### WRITTEN PROBLEM A
Summarize the Terbush biography in two sentences.
### WRITTEN PROBLEM B
Carry the Terbush biography forward, writing the next part after its final sentence.

### SOURCE PASSAGE
Heritage \ Writings \

Mrs. Elizabeth O.J. (Chillson) Terbush (1814-1896)
Born at Breadport, VT, and resident of West Bay City, MI..

1892 biography. (Added Jan., 2009)

Portrait and Biographical Record of Saginaw and Bay Counties, Michigan, 1892

MRS. ELIZABETH O.J. (WILCOX-CHILLSON) TERBUSH.
________

(Page 349)

In the quaint and picturesque little town of Breadport, Vt., where the Green Mountains stretch along the eastern horizon, and the blue waters of Lake Champlain for a pleasant foreground, with old Crown Point on the other shore, was born the subject of this sketch, March 17, 1814. It is the inherent right of every child to be well born, and Benjamin and Lydia Moore recognized that right.

It was the fashion in those days to bestow many names on the children, and this Green Mountain girl was christened Elizabeth Ovanda Jane, with the euphonius title of Ovanda for every day use. The mother died when the child was but ten years old and the motherless girl was transferred to the household of her maternal grandfather, James Wilcox, a Revolutionary hero. He was a minute man, one of those who left his plow in the field and without good-bye to his wife or children, shouldered his gun, as the messenger rode through the country calling, “The British are coming!”

[Entries on where items appear]

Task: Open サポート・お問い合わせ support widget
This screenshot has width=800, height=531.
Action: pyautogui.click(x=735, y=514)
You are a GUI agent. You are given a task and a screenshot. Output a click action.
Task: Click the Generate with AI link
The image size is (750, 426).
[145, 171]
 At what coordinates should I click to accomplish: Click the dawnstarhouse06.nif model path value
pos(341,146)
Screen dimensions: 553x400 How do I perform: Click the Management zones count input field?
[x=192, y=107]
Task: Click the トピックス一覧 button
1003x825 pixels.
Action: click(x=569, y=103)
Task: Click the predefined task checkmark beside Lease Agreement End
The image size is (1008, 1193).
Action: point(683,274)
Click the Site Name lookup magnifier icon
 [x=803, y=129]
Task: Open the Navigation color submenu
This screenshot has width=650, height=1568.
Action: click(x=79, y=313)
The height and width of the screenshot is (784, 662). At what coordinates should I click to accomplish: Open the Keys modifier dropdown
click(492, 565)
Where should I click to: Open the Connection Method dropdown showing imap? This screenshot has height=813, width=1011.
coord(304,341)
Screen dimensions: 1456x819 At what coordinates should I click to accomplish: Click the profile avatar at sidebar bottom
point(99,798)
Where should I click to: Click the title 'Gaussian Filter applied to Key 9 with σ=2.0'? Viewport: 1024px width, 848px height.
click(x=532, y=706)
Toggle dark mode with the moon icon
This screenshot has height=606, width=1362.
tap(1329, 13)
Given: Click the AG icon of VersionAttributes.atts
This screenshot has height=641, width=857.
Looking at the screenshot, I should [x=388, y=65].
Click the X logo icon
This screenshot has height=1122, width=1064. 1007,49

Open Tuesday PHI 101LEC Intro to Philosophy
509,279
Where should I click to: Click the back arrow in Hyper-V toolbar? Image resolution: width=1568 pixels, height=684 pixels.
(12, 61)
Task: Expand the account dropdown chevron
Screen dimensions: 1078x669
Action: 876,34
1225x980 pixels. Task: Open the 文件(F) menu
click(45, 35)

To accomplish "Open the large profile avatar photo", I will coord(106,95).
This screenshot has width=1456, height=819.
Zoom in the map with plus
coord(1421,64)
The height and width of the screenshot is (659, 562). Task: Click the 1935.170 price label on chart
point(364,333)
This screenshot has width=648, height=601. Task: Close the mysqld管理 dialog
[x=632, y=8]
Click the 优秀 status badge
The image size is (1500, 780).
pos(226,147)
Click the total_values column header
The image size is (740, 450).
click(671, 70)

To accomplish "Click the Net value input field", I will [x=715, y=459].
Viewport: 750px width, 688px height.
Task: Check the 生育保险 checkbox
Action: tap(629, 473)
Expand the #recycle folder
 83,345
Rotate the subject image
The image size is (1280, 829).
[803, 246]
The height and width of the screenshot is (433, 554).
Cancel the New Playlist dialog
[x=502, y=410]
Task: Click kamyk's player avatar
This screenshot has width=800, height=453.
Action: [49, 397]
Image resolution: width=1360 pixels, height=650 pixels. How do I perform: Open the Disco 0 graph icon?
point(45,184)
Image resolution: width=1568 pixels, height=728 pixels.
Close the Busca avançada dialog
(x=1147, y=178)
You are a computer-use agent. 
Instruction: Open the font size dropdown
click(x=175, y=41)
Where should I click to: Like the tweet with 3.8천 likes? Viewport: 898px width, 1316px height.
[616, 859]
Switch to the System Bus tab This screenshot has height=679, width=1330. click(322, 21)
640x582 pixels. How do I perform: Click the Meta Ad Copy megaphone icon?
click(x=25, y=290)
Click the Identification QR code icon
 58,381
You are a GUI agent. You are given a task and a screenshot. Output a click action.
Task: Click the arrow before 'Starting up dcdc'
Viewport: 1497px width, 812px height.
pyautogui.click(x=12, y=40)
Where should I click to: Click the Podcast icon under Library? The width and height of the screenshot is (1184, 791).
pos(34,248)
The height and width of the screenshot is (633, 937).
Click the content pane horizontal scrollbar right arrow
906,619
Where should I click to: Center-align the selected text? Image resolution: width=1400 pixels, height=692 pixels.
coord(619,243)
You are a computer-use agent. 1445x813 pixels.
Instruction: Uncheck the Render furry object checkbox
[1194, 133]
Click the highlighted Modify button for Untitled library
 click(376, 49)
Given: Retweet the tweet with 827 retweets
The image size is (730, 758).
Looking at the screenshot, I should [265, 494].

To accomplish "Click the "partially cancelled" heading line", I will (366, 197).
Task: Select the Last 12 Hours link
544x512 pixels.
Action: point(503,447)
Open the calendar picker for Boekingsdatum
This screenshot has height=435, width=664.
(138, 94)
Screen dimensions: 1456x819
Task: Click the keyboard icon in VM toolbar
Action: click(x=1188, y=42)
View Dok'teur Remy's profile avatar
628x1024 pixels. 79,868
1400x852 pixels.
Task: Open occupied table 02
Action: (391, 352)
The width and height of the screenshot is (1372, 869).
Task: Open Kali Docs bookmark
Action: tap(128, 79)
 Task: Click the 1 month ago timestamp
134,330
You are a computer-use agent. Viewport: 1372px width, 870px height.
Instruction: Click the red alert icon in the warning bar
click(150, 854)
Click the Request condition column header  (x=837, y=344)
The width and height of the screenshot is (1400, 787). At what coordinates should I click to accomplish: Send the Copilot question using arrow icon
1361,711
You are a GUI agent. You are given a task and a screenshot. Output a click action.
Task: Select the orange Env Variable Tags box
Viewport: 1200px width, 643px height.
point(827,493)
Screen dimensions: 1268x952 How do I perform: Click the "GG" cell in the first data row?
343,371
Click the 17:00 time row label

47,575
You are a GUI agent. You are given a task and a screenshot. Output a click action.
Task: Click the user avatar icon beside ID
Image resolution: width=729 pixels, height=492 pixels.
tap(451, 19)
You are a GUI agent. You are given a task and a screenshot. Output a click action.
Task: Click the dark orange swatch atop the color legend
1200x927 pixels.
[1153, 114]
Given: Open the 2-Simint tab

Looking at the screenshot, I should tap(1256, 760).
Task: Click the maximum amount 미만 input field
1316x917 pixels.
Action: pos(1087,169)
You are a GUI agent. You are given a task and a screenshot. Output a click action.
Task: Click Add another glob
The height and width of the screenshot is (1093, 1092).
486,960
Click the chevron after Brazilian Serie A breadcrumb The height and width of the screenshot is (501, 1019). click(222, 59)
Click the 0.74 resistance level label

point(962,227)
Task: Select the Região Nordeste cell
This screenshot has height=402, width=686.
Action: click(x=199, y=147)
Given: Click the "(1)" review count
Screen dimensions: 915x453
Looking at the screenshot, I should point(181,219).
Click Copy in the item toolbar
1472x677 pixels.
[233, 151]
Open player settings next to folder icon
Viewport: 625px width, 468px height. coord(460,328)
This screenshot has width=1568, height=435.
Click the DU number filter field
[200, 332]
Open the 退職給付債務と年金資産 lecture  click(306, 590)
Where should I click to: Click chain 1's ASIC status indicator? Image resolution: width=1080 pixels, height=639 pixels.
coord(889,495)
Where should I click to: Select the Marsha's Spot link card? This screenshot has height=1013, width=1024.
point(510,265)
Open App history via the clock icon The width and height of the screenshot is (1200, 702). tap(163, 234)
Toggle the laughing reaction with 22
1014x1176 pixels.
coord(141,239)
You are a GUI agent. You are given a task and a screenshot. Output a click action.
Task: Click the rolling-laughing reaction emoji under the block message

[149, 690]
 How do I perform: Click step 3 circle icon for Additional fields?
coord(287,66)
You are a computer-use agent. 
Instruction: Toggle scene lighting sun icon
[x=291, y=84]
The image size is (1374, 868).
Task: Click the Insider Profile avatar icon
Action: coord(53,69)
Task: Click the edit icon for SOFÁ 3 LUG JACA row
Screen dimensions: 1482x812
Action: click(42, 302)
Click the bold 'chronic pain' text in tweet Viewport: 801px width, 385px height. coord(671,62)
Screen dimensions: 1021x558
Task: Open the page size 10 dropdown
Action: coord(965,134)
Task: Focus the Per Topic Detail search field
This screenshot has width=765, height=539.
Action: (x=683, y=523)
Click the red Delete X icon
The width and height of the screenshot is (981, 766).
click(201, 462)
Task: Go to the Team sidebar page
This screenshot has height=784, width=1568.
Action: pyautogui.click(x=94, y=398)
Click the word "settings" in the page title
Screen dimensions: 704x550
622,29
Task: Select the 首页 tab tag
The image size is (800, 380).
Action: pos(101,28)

### ANSWER A
Elizabeth Ovanda Jane, the subject of this 1892 biographical sketch, was born on March 17, 1814, in Breadport, Vermont, a town between the Green Mountains and Lake Champlain, and went by Ovanda for everyday use. After her mother died when she was ten, she was moved to the household of her maternal grandfather, James Wilcox, a Revolutionary minute man who left his plow in the field when the messenger called that the British were coming.

### ANSWER B
James Wilcox was the second man to enter Ft. Ticonderoga when Ethan Allen demanded its surrender “In the name of God and the Continental Congress.” His wife Eunice was equally intrepid and cared for the farm during her husband's absence, although several times she found it necessary to flee on the approach of the British and Indians, and at one such time she returned to find her home in ashes and every living creature either killed or driven off by the red-coats. Despite such hardships the devotion of Grandmother Wilcox to her country's cause never faltered.

Brought up under such influences and with such hereditary tendencies, Ovanda developed into an independent, self-reliant womanhood, a typical Green Mountain woman. Upon the 4th of April, 1834, she was married to a young millwright, Calvin C. C. Chillson, a sketch of whom appears in the Bay County Historical Collection. They were married in Ticondergo, N. Y., and came to Michigan in the autumn of 1836. They spent the winter in Riley and the following spring bought a farm on the Flint River, near the village of Flushing. Here were born their two children, Cornelia M., now Mrs. Moots and Caroline W., who is now Mrs. Faxon.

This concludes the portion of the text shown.